Realizou-se hoje a Conferência Nacional de Empreendedorismo organizada pela Associação Nacional de Jovens Empresários – ANJE – que encheu o auditório Elídio Pinho na Universidade Católica do Porto, Campus da Foz.
A conferência reuniu um conjunto de pessoas com reconhecido mérito e know-how nas áreas académica, financeira, empresarial, associativa e de incubação de empresas, juntamente com jovens empresários de sucesso.
A conferência surgiu na sequência do projecto “Portugal Empreendedor“, promovido no âmbito do Sistema de Apoio a Acções Colectivas do Programa COMPETE. Começou com uma exposição detalhada do programa pelo Dr. Nelson de Souza realçando vários factores dos incentivos do QREN segmentados em actividades e regiões.

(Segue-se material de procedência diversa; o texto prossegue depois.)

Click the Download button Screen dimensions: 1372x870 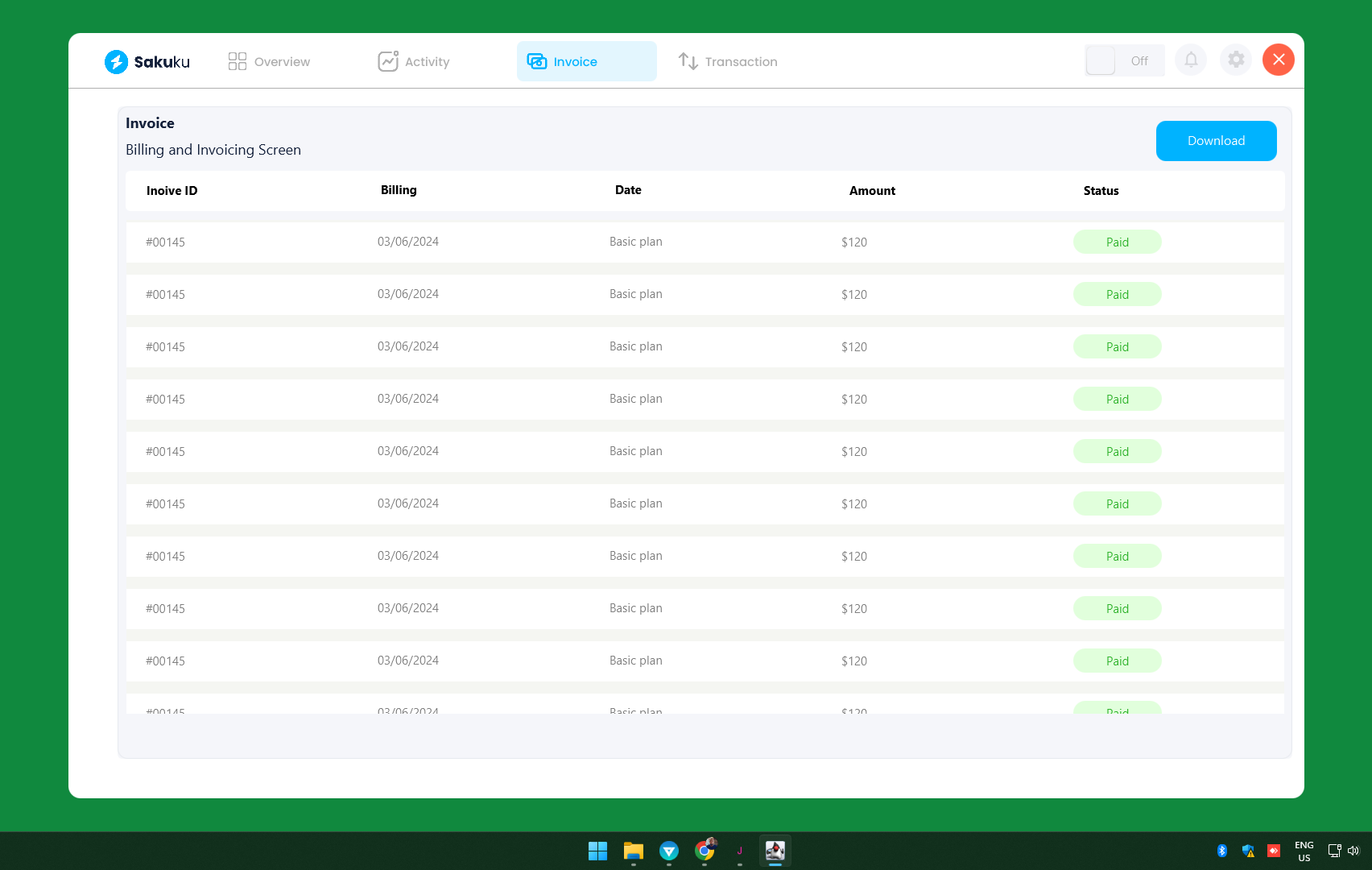click(1216, 140)
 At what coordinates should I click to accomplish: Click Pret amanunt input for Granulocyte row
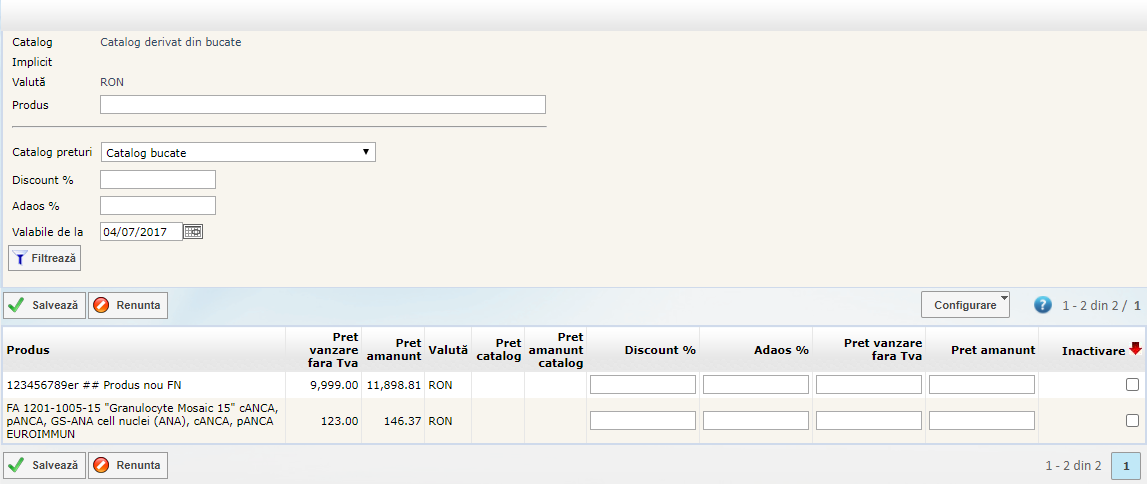click(982, 421)
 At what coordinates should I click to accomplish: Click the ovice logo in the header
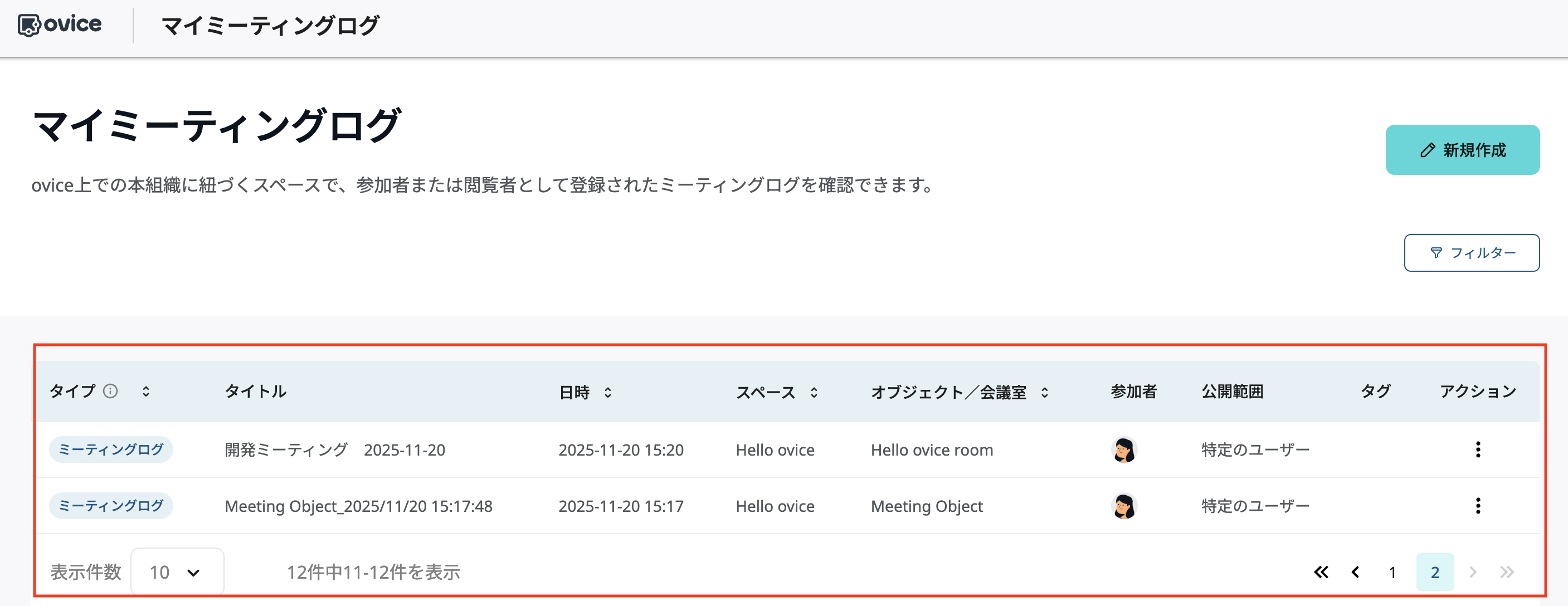tap(61, 25)
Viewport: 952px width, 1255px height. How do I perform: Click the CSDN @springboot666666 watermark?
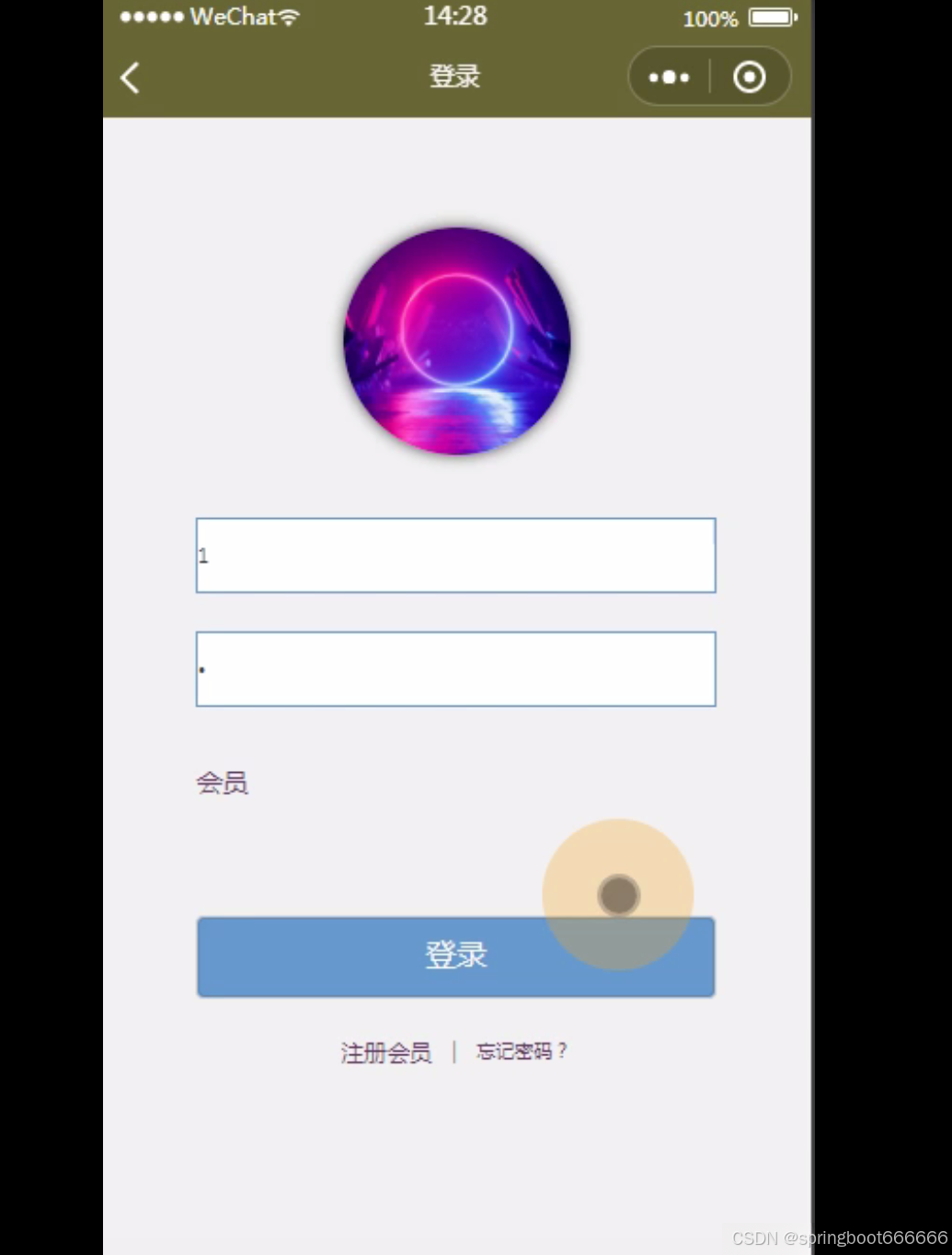pyautogui.click(x=840, y=1238)
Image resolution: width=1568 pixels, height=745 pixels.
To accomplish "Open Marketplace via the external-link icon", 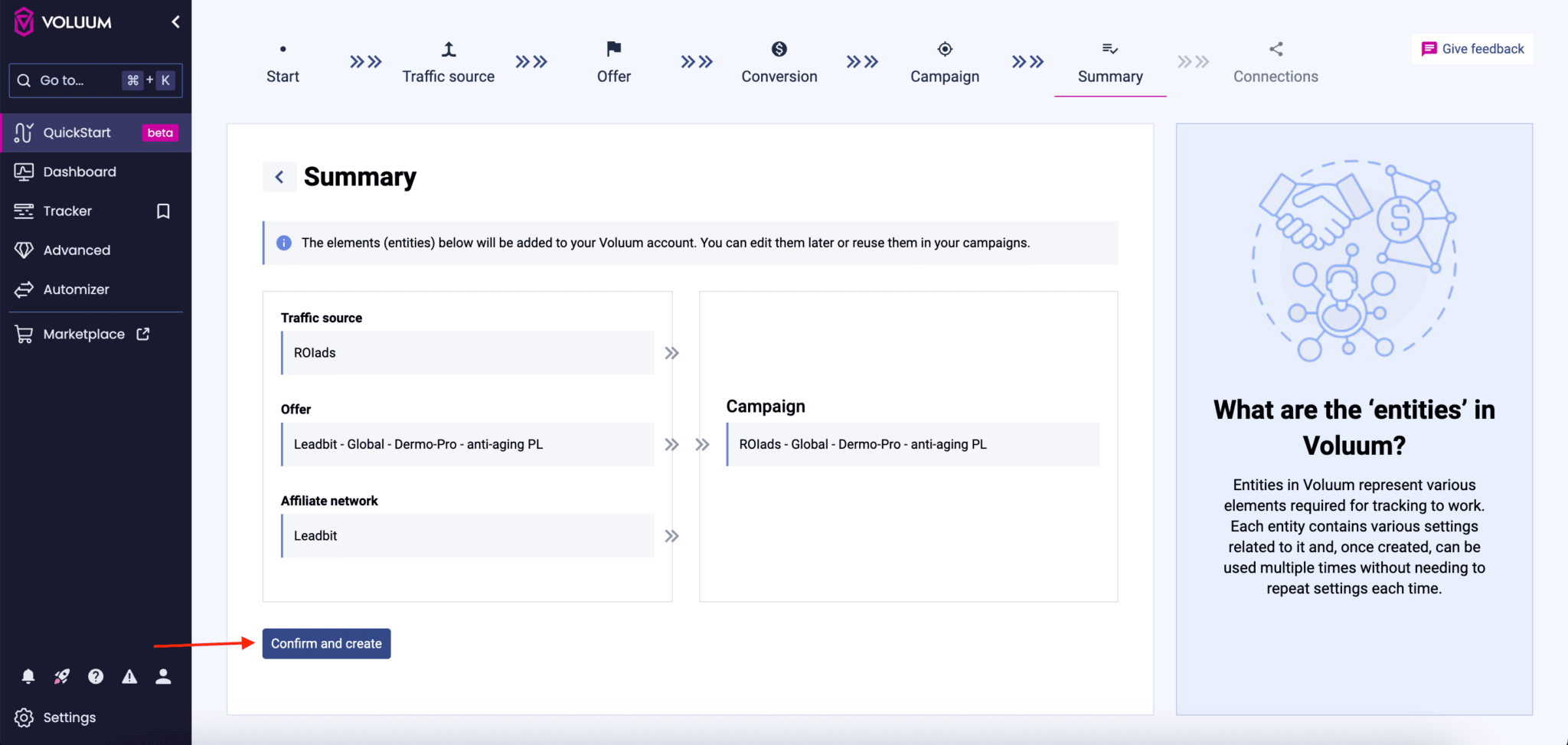I will click(x=143, y=334).
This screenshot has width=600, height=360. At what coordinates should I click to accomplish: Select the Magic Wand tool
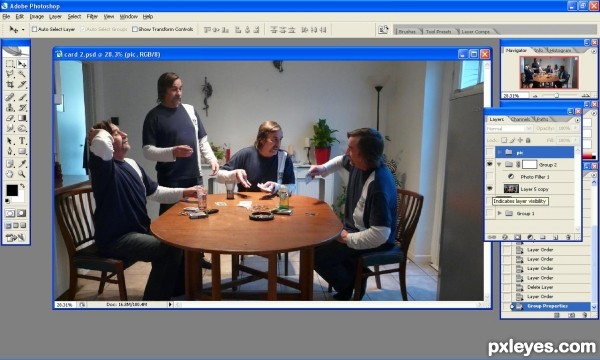[22, 74]
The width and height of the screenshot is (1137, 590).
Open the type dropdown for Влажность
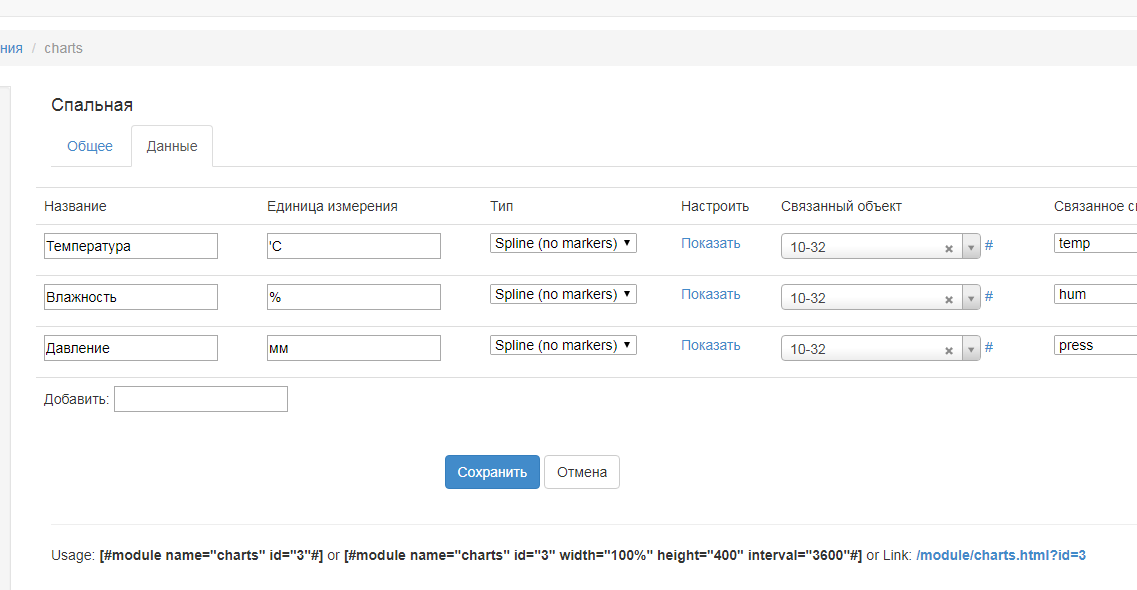(x=563, y=294)
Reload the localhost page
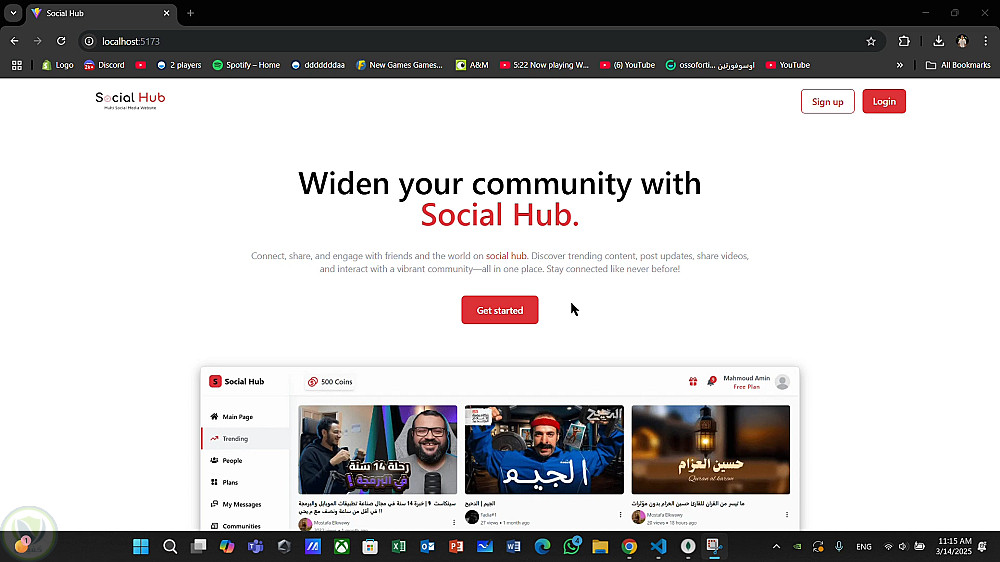This screenshot has width=1000, height=562. [61, 41]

De salientar também a apresentação dos dados do Capital de Risco existente, divididos nas fases de Seed Capital (11M€), Early Stage (56M€), Corporate Venture (13M€) e Business Angels (35M€), totalizando 115M€ para os próximos 3 anos.
De seguida surgiu um painel composto por jovens empresários de sucesso que tiveram a delicadeza de presentear a audiência, com histórias relativas à experiência vivida desde o surgimento da ideia até a formação de negócio e as consequentes dificuldades.
Sendo assim, foi possível assistir às apresentações do Eng. Afonso Rangel da PI – Portugal Informático que destacou a resistência da sua empresa perante a crise das dot com que eliminou grande parte da concorrência. De seguida o Dr. Francisco Fonseca da Anubis Networks deu a perceber como a “ousadia compensa” e abre portas para o sucesso nos negócios. Presenciou-se ainda uma exposição de uma empresa familiar, no ramo alimentar, pelo Dr. Carlos Vieira de Castro da Vieira de Castro, SA e por último o trajecto de sucesso da empresa Edigma.COM pelo Dr. Miguel Fonseca (outra apresentação).
Ainda da parte de manhã assistiu-se a um Painel composto por representantes de instituições que possuem Redes de Apoio ao Empreendedorismo, entre elas a COTEC representada pelo Prof. Dr. Daniel Bessa, CGD pelo Dr. Alfredo Antas de Teles que falou do programa Caixa Empreender +, IEFP pelo Dr. José Castro e o IAPMEI pelo Dr. Luís Filipe Costa que deu relevância a vários aspectos históricos de empreendedorismo Português como a época dos Descobrimentos.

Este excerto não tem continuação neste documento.